» **EXERCISE BRIEF**
Within the lines below, find those that hold the string "Viewport" and copy each one.

BEGIN INPUT RECORDS

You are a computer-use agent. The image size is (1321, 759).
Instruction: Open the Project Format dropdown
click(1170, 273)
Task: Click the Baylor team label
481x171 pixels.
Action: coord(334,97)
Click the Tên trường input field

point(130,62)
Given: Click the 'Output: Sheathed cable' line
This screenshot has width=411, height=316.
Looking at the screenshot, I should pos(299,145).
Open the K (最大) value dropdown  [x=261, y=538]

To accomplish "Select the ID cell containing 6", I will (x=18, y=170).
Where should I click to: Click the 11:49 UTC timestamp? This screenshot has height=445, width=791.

END INPUT RECORDS
BEGIN INPUT RECORDS

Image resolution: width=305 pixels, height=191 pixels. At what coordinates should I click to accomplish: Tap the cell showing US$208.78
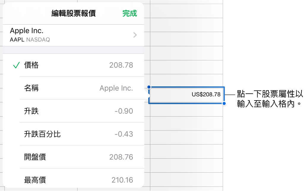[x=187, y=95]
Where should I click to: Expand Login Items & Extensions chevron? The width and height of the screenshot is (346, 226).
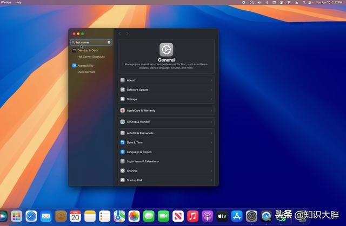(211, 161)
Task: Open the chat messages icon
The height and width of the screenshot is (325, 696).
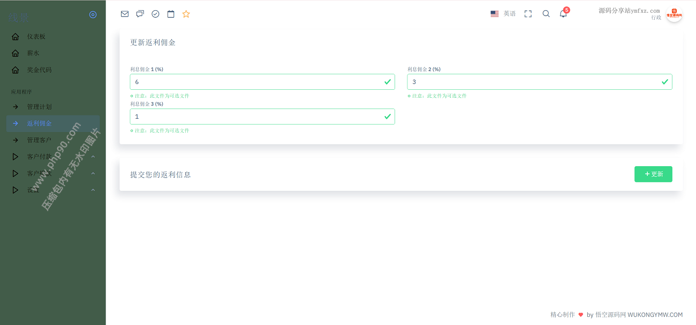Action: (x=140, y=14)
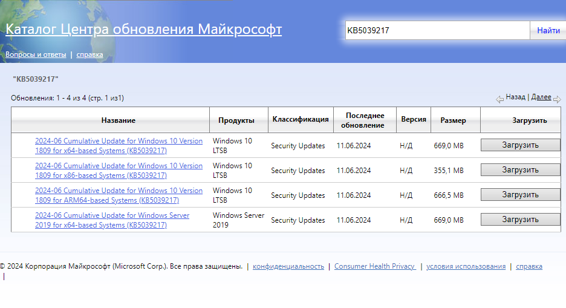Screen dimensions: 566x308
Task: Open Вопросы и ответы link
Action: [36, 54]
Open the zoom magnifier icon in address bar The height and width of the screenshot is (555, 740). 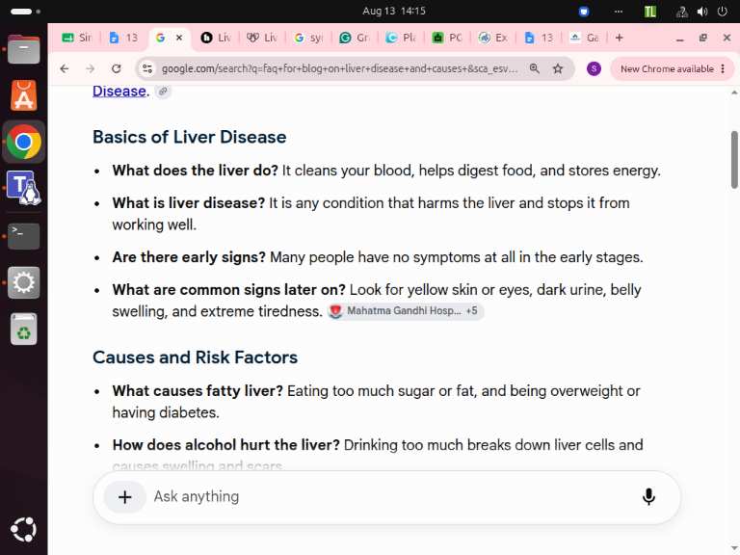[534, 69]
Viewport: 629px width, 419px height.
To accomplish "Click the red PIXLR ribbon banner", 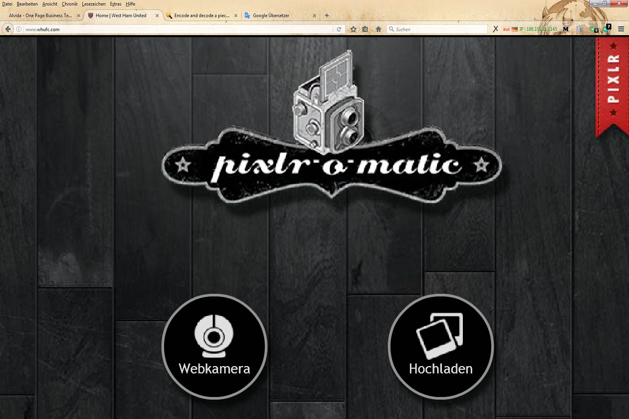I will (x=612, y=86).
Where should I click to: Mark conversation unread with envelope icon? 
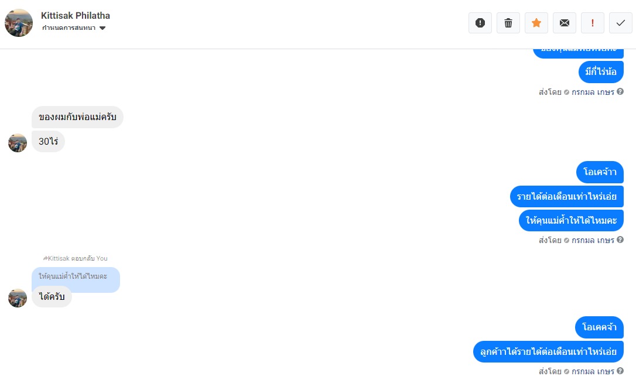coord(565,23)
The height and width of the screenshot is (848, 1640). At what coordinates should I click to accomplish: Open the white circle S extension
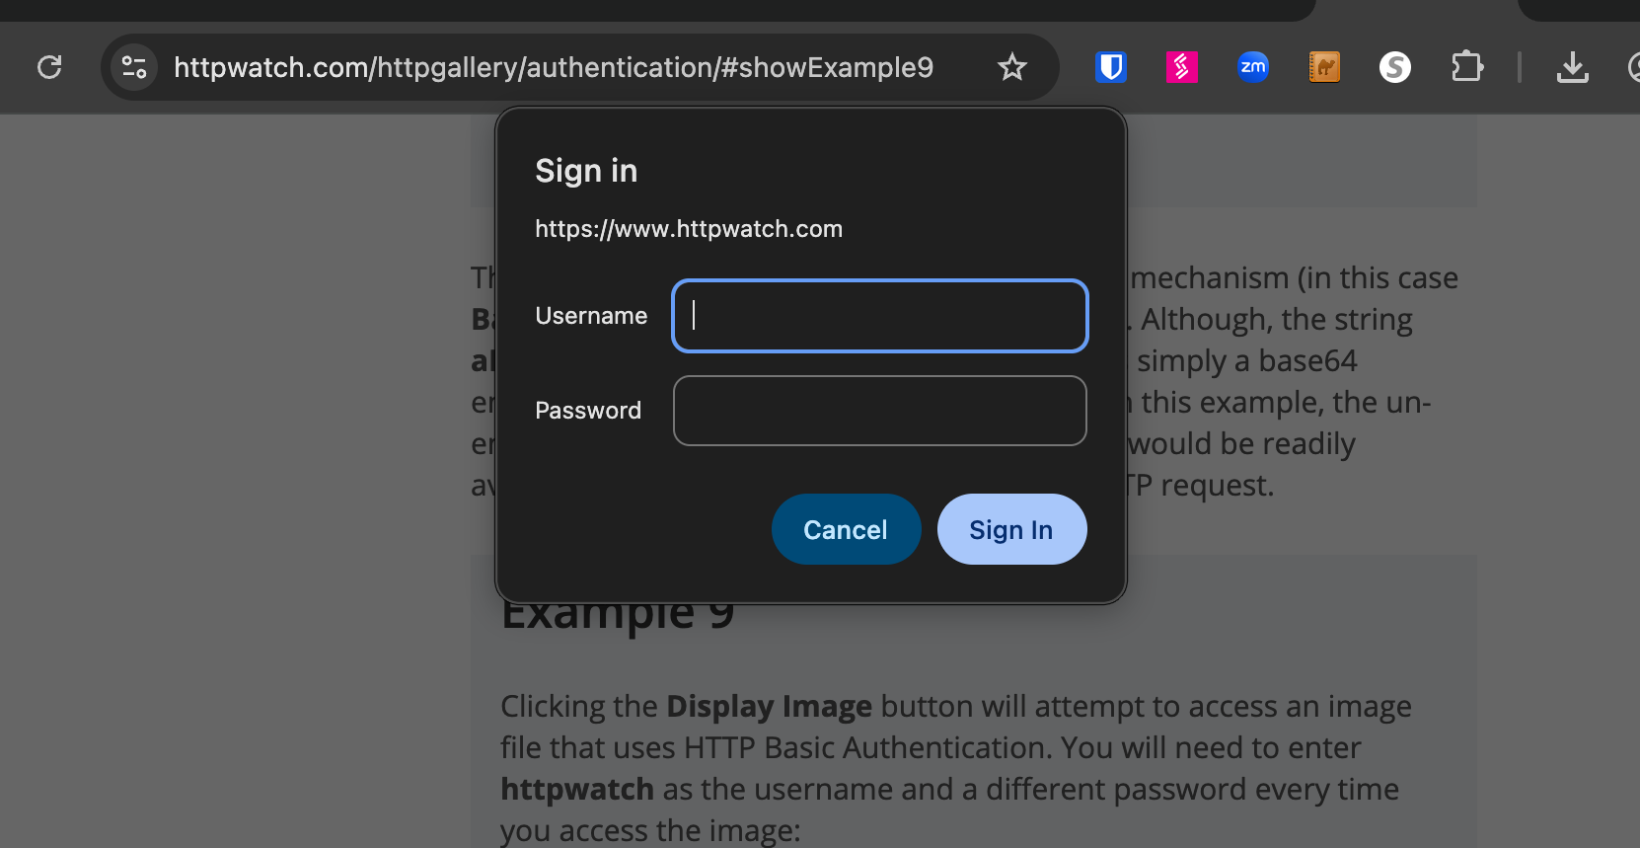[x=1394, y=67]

END INPUT RECORDS
BEGIN INPUT RECORDS

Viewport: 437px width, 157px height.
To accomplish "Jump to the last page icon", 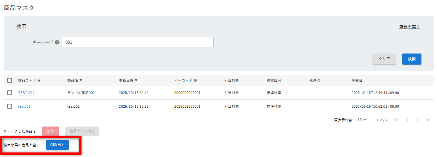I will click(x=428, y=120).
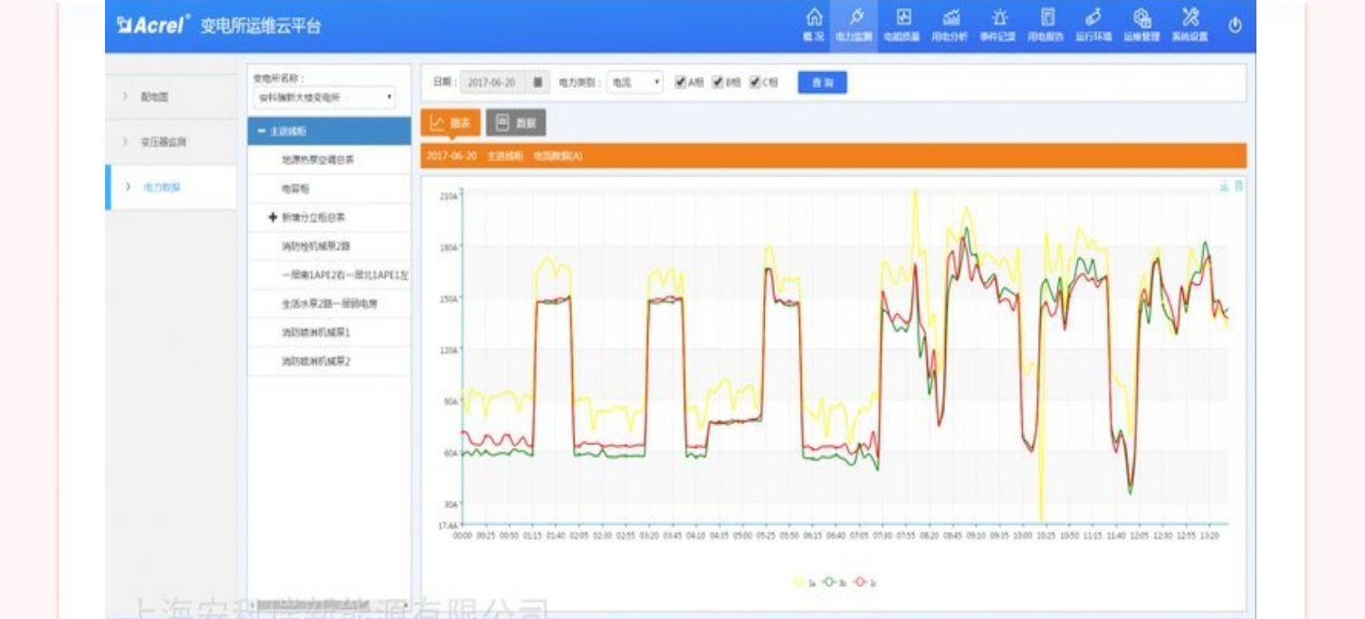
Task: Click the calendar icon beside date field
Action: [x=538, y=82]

END INPUT RECORDS

» **RESULT**
Viewport: 629px width, 419px height.
Viewport: 437px width, 157px height.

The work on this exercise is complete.